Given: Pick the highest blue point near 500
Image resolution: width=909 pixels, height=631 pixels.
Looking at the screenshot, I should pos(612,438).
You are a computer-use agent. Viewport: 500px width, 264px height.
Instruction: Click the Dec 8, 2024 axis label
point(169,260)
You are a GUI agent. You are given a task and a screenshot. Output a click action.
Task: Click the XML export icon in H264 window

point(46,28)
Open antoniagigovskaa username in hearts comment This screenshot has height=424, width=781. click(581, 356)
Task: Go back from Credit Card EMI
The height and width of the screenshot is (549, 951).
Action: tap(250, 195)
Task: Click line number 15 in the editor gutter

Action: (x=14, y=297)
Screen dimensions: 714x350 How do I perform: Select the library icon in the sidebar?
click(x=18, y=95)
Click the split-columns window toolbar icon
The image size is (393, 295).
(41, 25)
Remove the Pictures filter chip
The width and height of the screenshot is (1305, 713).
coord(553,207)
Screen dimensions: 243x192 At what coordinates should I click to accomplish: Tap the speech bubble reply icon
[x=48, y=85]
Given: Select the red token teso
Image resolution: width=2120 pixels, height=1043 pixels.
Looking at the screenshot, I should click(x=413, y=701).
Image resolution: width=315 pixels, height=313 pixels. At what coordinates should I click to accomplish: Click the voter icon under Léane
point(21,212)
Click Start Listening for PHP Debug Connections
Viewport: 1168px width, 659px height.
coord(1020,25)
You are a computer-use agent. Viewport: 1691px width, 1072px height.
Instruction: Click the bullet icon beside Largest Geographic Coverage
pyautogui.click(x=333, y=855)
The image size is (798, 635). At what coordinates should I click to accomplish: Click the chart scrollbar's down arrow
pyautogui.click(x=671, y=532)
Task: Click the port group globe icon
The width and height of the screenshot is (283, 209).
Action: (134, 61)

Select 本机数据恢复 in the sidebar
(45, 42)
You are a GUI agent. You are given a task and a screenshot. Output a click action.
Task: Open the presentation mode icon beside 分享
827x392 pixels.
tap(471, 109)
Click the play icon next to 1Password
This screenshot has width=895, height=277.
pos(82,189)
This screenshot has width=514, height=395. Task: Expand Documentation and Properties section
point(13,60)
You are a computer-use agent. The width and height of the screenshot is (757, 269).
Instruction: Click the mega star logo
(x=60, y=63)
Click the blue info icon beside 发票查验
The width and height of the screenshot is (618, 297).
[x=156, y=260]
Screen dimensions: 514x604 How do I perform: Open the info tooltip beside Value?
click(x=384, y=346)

::::::::::

Copy all the data above line for line, changing nothing.

Given: Pick the highest blue point near 500
Image resolution: width=909 pixels, height=631 pixels.
Looking at the screenshot, I should pos(612,438).
You are a computer-use agent. Viewport: 500px width, 264px height.
Instruction: Click the Dec 8, 2024 axis label
point(169,260)
You are a GUI agent. You are given a task and a screenshot. Output a click action.
Task: Click the XML export icon in H264 window

point(46,28)
Open antoniagigovskaa username in hearts comment This screenshot has height=424, width=781. click(581, 356)
Task: Go back from Credit Card EMI
The height and width of the screenshot is (549, 951).
Action: tap(250, 195)
Task: Click line number 15 in the editor gutter

Action: (x=14, y=297)
Screen dimensions: 714x350 How do I perform: Select the library icon in the sidebar?
click(x=18, y=95)
Click the split-columns window toolbar icon
The image size is (393, 295).
(41, 25)
Remove the Pictures filter chip
The width and height of the screenshot is (1305, 713).
coord(553,207)
Screen dimensions: 243x192 At what coordinates should I click to accomplish: Tap the speech bubble reply icon
[x=48, y=85]
Given: Select the red token teso
Image resolution: width=2120 pixels, height=1043 pixels.
Looking at the screenshot, I should click(x=413, y=701).
Image resolution: width=315 pixels, height=313 pixels. At what coordinates should I click to accomplish: Click the voter icon under Léane
point(21,212)
Click Start Listening for PHP Debug Connections
Viewport: 1168px width, 659px height.
coord(1020,25)
You are a computer-use agent. Viewport: 1691px width, 1072px height.
Instruction: Click the bullet icon beside Largest Geographic Coverage
pyautogui.click(x=333, y=855)
The image size is (798, 635). At what coordinates should I click to accomplish: Click the chart scrollbar's down arrow
pyautogui.click(x=671, y=532)
Task: Click the port group globe icon
The width and height of the screenshot is (283, 209).
Action: (134, 61)

Select 本机数据恢复 in the sidebar
(45, 42)
You are a GUI agent. You are given a task and a screenshot. Output a click action.
Task: Open the presentation mode icon beside 分享
827x392 pixels.
tap(471, 109)
Click the play icon next to 1Password
This screenshot has width=895, height=277.
pos(82,189)
This screenshot has width=514, height=395. Task: Expand Documentation and Properties section
point(13,60)
You are a computer-use agent. The width and height of the screenshot is (757, 269).
Instruction: Click the mega star logo
(x=60, y=63)
Click the blue info icon beside 发票查验
The width and height of the screenshot is (618, 297).
[x=156, y=260]
Screen dimensions: 514x604 How do I perform: Open the info tooltip beside Value?
click(x=384, y=346)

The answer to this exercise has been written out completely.